At our house we celebrate the solstice with our best attempt to coax back the sun. When the night is as dark as it will get, we gather with friends around our Christmas tree, turn out all of the lights in the house, and slowly refill the house with the yellowy-orange glow as we one by one light the dozens of candles hanging in the branches of the tree. Lighting candles on Christmas trees is a well known Bad Thing to Do, but we find that with a tree cut down the day before (and a fire extinguisher on hand just in case), all goes smoothly. Like the sun, the candles slowly go out. Some catch a few warm drafts and burn more quickly, some get less air and burn more slowly, but one by one they all eventually go until, with just two or three left, the house is dark again and the shadows of branches shimmer sinisterly on the ceiling. Finally the last candle sputters and dies, sometimes with a long glow and sometimes with a sudden final pop, and the longest night of the year totally envelopes us.

The night sky gets in on the act this time of year, too. Many people who claim to know no constellations in the sky can look up and identify Orion in the winter sky. With the three bright stars making the belt, the scabbard of stars hanging below, and the quartet making the shoulders and knees, Orion is truly simple to identify. But Orion is also composed of some of the brighter of the stars in the sky. In fact, look outside, and look around Orion. Bright stars are all around. The constellation of Taurus, Sirius, the brightest star around. The seasons of the sky are not created equally. Winter is a spectacular display of stars and constellations unlike any other, as if the stars, too, are trying to help us out on the longest winter nights by saving the best show for the very end of the year. None of this is true, of course. The spectacular winter skies are caused by the fact that we are looking straight in to the Milky Way galaxy, instead of out of it as we do in the spring and fall. But still, it is hard not to see the similarity between the lights strung in the town below trying to dispel the night and call back the sun, and the lights above, also seemingly strung for the same reason.

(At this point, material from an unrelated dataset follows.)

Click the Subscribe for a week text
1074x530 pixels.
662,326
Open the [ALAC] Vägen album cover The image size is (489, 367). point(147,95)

Tomorrow, if the weather holds, I'm going to go outside with my binoculars and see exactly where the sun sets again. Because I do this every year, and because I can look up the precise date and time of the solstice, and because I know that the earth will continue to go around the sun with the same tilt for my entire lifetime, I know what will happen: the sun will have moved away from the anonymous office building and finally started moving right again. The day will get imperceptibly longer. Really, there is not much suspense in what will happen, just a certain reassuring inevitability. But if I didn't know these things and didn't have confidence in the inevitable, I can imagine myself holding my breath as the last rays of the sun were shooting out and I was trying to see just where it was setting. I stopped yesterday, but is it really turning around today? Will the days really get longer again? Will my crops (well, ok, my vegetable garden) come back to life? And I'll then see the spot and it will be clearly north and I'll know. And at that point, I will say to anyone within sight: happy new year. For while the calendar claims I have another week to go, the Christmas lights and the candles and Orion and Taurus and Sirius will have done their jobs, and the sun will have started its new year already today and we should all be glad for the solstice.